── Supplied passage ──

Since the introduction of dual core machines the number of mono core machines is declined and almost no computer of that kind are sold at all. Having such a machine is clearly a big advantage, but for many things you must tell programs that you are on a multi-cpu machines to make them use all the power. So i wrote a very little and simple script to replace the default make.

Just place this script in a path before the standard make. I made a folder ~/.bin in my home directory and modified the PATH accordingly export PATH=~/.bin:$PATH


#!/bin/sh

# verbosity check
if [ "$VERBOSE" = "yes" ] ; then
	verbose=yes
fi

# Get the number of cores
if [ -z $NCPU ] ; then
    tmp=$(sysctl hw.ncpu)
    NCPU=${tmp#hw.ncpu: }
	if [ "$VERBOSE" = "yes" ] ; then
		echo "Parallelization enabled with $NCPU threads"
	fi
fi

j=$(($NCPU*5/2))
if [ ! -z $NOPMAKE ] ; then
    echo "Parallelization Disabled" >&2
    /usr/bin/make $@
    exit $?

───

Required task A
Reproduce the post about the parallel make script word for word, in its entirety.

── Working data ──

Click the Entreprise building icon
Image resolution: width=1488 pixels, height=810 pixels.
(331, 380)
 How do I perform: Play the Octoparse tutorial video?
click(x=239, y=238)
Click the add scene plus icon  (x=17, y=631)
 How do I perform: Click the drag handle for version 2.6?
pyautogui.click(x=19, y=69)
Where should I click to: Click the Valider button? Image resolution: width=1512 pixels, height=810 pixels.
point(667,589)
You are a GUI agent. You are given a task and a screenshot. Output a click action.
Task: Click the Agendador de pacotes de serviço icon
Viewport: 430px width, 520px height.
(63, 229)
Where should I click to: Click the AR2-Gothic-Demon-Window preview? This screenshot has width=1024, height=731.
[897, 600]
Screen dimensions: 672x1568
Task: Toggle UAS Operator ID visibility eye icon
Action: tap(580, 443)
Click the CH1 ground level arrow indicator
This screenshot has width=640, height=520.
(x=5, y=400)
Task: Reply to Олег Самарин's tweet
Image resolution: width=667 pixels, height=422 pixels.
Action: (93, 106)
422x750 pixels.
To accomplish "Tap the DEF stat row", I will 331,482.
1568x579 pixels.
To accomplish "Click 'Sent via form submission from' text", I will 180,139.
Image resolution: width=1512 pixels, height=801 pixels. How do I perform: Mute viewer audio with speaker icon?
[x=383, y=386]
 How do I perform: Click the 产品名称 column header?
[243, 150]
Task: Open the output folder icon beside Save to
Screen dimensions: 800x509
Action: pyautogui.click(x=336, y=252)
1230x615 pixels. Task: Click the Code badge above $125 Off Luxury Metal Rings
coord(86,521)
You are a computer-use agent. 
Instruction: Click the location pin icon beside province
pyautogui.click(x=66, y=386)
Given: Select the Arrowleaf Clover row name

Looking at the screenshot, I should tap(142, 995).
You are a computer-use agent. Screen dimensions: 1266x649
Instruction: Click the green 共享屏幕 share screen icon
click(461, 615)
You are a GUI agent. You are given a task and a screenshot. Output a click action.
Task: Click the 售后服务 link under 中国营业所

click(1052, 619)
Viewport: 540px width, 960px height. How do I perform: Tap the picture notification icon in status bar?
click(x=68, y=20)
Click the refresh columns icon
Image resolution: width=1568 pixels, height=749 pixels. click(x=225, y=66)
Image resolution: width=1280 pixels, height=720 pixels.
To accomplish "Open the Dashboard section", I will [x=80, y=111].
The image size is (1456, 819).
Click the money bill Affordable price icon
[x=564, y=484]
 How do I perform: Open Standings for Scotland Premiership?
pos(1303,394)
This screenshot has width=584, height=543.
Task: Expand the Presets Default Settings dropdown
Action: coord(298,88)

───

Required task B
Render the rows above as a JSON list of strings, one string per line, from the line containing "1568x579 pixels." through the line containing "Looking at the", inclusive, and omit blank lines.

Full solution A
Since the introduction of dual core machines the number of mono core machines is declined and almost no computer of that kind are sold at all. Having such a machine is clearly a big advantage, but for many things you must tell programs that you are on a multi-cpu machines to make them use all the power. So i wrote a very little and simple script to replace the default make.

Just place this script in a path before the standard make. I made a folder ~/.bin in my home directory and modified the PATH accordingly export PATH=~/.bin:$PATH


#!/bin/sh

# verbosity check
if [ "$VERBOSE" = "yes" ] ; then
	verbose=yes
fi

# Get the number of cores
if [ -z $NCPU ] ; then
    tmp=$(sysctl hw.ncpu)
    NCPU=${tmp#hw.ncpu: }
	if [ "$VERBOSE" = "yes" ] ; then
		echo "Parallelization enabled with $NCPU threads"
	fi
fi

j=$(($NCPU*5/2))
if [ ! -z $NOPMAKE ] ; then
    echo "Parallelization Disabled" >&2
    /usr/bin/make $@
    exit $?

Full solution B
[
  "1568x579 pixels.",
  "To accomplish \"Click 'Sent via form submission from' text\", I will 180,139.",
  "Image resolution: width=1512 pixels, height=801 pixels. How do I perform: Mute viewer audio with speaker icon?",
  "[x=383, y=386]",
  " How do I perform: Click the 产品名称 column header?",
  "[243, 150]",
  "Task: Open the output folder icon beside Save to",
  "Screen dimensions: 800x509",
  "Action: pyautogui.click(x=336, y=252)",
  "1230x615 pixels. Task: Click the Code badge above $125 Off Luxury Metal Rings",
  "coord(86,521)",
  "You are a computer-use agent. ",
  "Instruction: Click the location pin icon beside province",
  "pyautogui.click(x=66, y=386)",
  "Given: Select the Arrowleaf Clover row name",
  "Looking at the screenshot, I should tap(142, 995)."
]